For each record here, output an exact copy.

-- Material provided --

________________________________________

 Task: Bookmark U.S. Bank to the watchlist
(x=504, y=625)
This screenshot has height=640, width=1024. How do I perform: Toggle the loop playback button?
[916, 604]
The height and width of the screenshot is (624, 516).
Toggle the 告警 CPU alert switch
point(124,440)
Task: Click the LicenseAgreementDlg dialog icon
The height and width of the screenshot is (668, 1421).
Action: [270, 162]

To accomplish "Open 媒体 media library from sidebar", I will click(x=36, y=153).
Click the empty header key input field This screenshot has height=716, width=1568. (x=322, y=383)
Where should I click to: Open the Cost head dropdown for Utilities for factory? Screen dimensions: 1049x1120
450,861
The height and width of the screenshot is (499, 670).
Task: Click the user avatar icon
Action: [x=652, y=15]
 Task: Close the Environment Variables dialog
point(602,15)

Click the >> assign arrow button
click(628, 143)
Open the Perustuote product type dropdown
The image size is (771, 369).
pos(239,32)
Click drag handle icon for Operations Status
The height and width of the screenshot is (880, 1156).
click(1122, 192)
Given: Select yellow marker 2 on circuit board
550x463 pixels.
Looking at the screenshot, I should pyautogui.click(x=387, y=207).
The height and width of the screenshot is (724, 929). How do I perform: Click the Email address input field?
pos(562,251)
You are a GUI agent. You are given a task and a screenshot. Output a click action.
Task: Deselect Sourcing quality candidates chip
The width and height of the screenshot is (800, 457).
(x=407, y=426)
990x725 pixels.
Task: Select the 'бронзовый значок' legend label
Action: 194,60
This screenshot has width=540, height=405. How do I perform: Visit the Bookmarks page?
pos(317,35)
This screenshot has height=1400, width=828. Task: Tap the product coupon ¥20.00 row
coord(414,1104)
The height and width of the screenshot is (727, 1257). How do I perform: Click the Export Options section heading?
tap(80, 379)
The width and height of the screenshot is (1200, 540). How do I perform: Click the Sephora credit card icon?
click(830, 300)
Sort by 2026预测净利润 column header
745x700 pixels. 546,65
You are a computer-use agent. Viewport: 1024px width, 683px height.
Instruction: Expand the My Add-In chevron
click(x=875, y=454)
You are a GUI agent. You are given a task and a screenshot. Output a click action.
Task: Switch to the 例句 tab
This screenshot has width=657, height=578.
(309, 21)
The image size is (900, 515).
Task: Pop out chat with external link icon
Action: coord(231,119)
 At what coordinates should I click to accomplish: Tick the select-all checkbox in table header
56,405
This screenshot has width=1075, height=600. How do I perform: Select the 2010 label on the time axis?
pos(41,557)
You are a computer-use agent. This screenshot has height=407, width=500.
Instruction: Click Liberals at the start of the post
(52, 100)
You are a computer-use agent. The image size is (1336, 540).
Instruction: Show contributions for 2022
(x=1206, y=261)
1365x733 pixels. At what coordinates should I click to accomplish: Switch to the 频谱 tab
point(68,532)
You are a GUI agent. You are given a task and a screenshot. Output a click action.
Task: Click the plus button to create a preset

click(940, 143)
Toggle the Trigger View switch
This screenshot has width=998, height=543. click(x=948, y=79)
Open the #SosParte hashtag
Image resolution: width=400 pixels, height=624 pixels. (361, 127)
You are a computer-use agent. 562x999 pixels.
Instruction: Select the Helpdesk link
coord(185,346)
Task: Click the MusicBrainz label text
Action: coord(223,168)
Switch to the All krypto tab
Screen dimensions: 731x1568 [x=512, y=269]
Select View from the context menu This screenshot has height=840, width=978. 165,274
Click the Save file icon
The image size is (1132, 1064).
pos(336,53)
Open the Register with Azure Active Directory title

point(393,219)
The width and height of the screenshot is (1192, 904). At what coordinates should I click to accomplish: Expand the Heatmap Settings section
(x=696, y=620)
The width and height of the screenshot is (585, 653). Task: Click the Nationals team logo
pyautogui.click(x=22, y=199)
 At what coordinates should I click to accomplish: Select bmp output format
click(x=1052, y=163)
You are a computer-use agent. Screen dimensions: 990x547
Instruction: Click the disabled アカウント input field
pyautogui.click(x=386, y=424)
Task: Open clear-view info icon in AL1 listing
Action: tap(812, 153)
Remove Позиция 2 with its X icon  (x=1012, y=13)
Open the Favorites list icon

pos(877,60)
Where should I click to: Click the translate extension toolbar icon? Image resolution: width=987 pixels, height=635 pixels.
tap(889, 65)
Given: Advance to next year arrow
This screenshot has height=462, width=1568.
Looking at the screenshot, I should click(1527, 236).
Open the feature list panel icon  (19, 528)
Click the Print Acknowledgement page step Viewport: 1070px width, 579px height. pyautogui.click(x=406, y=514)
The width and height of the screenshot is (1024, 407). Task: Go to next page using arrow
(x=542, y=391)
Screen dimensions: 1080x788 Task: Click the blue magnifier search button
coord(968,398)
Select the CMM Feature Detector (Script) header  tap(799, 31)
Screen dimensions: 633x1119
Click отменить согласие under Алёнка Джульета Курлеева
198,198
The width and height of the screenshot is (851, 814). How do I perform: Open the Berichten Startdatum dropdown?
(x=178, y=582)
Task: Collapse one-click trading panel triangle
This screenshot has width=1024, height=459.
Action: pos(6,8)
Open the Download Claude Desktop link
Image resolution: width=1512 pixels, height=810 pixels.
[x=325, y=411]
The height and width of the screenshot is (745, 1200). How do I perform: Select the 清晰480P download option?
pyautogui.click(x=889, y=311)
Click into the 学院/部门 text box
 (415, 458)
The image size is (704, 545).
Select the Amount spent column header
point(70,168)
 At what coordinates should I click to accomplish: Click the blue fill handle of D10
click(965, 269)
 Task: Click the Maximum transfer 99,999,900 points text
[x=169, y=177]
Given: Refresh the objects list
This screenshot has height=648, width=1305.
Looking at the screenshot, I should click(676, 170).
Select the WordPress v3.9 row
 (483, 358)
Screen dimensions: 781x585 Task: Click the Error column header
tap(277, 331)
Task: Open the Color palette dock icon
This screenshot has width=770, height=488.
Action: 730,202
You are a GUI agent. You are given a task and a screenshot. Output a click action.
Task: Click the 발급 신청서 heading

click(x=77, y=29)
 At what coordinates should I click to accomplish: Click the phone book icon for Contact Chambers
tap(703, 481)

________________________________________

-- Problem solution --
 Task: Bookmark U.S. Bank to the watchlist
(x=504, y=625)
This screenshot has height=640, width=1024. How do I perform: Toggle the loop playback button?
[916, 604]
The height and width of the screenshot is (624, 516).
Toggle the 告警 CPU alert switch
point(124,440)
Task: Click the LicenseAgreementDlg dialog icon
The height and width of the screenshot is (668, 1421).
Action: [270, 162]

To accomplish "Open 媒体 media library from sidebar", I will click(x=36, y=153).
Click the empty header key input field This screenshot has height=716, width=1568. (x=322, y=383)
Where should I click to: Open the Cost head dropdown for Utilities for factory? Screen dimensions: 1049x1120
450,861
The height and width of the screenshot is (499, 670).
Task: Click the user avatar icon
Action: [x=652, y=15]
 Task: Close the Environment Variables dialog
point(602,15)

Click the >> assign arrow button
click(628, 143)
Open the Perustuote product type dropdown
The image size is (771, 369).
pos(239,32)
Click drag handle icon for Operations Status
The height and width of the screenshot is (880, 1156).
click(1122, 192)
Given: Select yellow marker 2 on circuit board
550x463 pixels.
Looking at the screenshot, I should pyautogui.click(x=387, y=207).
The height and width of the screenshot is (724, 929). How do I perform: Click the Email address input field?
pos(562,251)
You are a GUI agent. You are given a task and a screenshot. Output a click action.
Task: Deselect Sourcing quality candidates chip
The width and height of the screenshot is (800, 457).
(x=407, y=426)
990x725 pixels.
Task: Select the 'бронзовый значок' legend label
Action: 194,60
This screenshot has width=540, height=405. How do I perform: Visit the Bookmarks page?
pos(317,35)
This screenshot has height=1400, width=828. Task: Tap the product coupon ¥20.00 row
coord(414,1104)
The height and width of the screenshot is (727, 1257). How do I perform: Click the Export Options section heading?
tap(80, 379)
The width and height of the screenshot is (1200, 540). How do I perform: Click the Sephora credit card icon?
click(830, 300)
Sort by 2026预测净利润 column header
745x700 pixels. 546,65
You are a computer-use agent. Viewport: 1024px width, 683px height.
Instruction: Expand the My Add-In chevron
click(x=875, y=454)
You are a GUI agent. You are given a task and a screenshot. Output a click action.
Task: Switch to the 例句 tab
This screenshot has width=657, height=578.
(309, 21)
The image size is (900, 515).
Task: Pop out chat with external link icon
Action: coord(231,119)
 At what coordinates should I click to accomplish: Tick the select-all checkbox in table header
56,405
This screenshot has width=1075, height=600. How do I perform: Select the 2010 label on the time axis?
pos(41,557)
You are a computer-use agent. This screenshot has height=407, width=500.
Instruction: Click Liberals at the start of the post
(52, 100)
You are a computer-use agent. The image size is (1336, 540).
Instruction: Show contributions for 2022
(x=1206, y=261)
1365x733 pixels. At what coordinates should I click to accomplish: Switch to the 频谱 tab
point(68,532)
You are a GUI agent. You are given a task and a screenshot. Output a click action.
Task: Click the plus button to create a preset

click(940, 143)
Toggle the Trigger View switch
This screenshot has width=998, height=543. click(x=948, y=79)
Open the #SosParte hashtag
Image resolution: width=400 pixels, height=624 pixels. (361, 127)
You are a computer-use agent. 562x999 pixels.
Instruction: Select the Helpdesk link
coord(185,346)
Task: Click the MusicBrainz label text
Action: coord(223,168)
Switch to the All krypto tab
Screen dimensions: 731x1568 [x=512, y=269]
Select View from the context menu This screenshot has height=840, width=978. 165,274
Click the Save file icon
The image size is (1132, 1064).
pos(336,53)
Open the Register with Azure Active Directory title

point(393,219)
The width and height of the screenshot is (1192, 904). At what coordinates should I click to accomplish: Expand the Heatmap Settings section
(x=696, y=620)
The width and height of the screenshot is (585, 653). Task: Click the Nationals team logo
pyautogui.click(x=22, y=199)
 At what coordinates should I click to accomplish: Select bmp output format
click(x=1052, y=163)
You are a computer-use agent. Screen dimensions: 990x547
Instruction: Click the disabled アカウント input field
pyautogui.click(x=386, y=424)
Task: Open clear-view info icon in AL1 listing
Action: tap(812, 153)
Remove Позиция 2 with its X icon  (x=1012, y=13)
Open the Favorites list icon

pos(877,60)
Where should I click to: Click the translate extension toolbar icon? Image resolution: width=987 pixels, height=635 pixels.
tap(889, 65)
Given: Advance to next year arrow
This screenshot has height=462, width=1568.
Looking at the screenshot, I should click(1527, 236).
Open the feature list panel icon  (19, 528)
Click the Print Acknowledgement page step Viewport: 1070px width, 579px height. pyautogui.click(x=406, y=514)
The width and height of the screenshot is (1024, 407). Task: Go to next page using arrow
(x=542, y=391)
Screen dimensions: 1080x788 Task: Click the blue magnifier search button
coord(968,398)
Select the CMM Feature Detector (Script) header  tap(799, 31)
Screen dimensions: 633x1119
Click отменить согласие under Алёнка Джульета Курлеева
198,198
The width and height of the screenshot is (851, 814). How do I perform: Open the Berichten Startdatum dropdown?
(x=178, y=582)
Task: Collapse one-click trading panel triangle
This screenshot has width=1024, height=459.
Action: pos(6,8)
Open the Download Claude Desktop link
Image resolution: width=1512 pixels, height=810 pixels.
[x=325, y=411]
The height and width of the screenshot is (745, 1200). How do I perform: Select the 清晰480P download option?
pyautogui.click(x=889, y=311)
Click into the 学院/部门 text box
 (415, 458)
The image size is (704, 545).
Select the Amount spent column header
point(70,168)
 At what coordinates should I click to accomplish: Click the blue fill handle of D10
click(965, 269)
 Task: Click the Maximum transfer 99,999,900 points text
[x=169, y=177]
Given: Refresh the objects list
This screenshot has height=648, width=1305.
Looking at the screenshot, I should click(676, 170).
Select the WordPress v3.9 row
 (483, 358)
Screen dimensions: 781x585 Task: Click the Error column header
tap(277, 331)
Task: Open the Color palette dock icon
This screenshot has width=770, height=488.
Action: 730,202
You are a GUI agent. You are given a task and a screenshot. Output a click action.
Task: Click the 발급 신청서 heading

click(x=77, y=29)
 At what coordinates should I click to accomplish: Click the phone book icon for Contact Chambers
tap(703, 481)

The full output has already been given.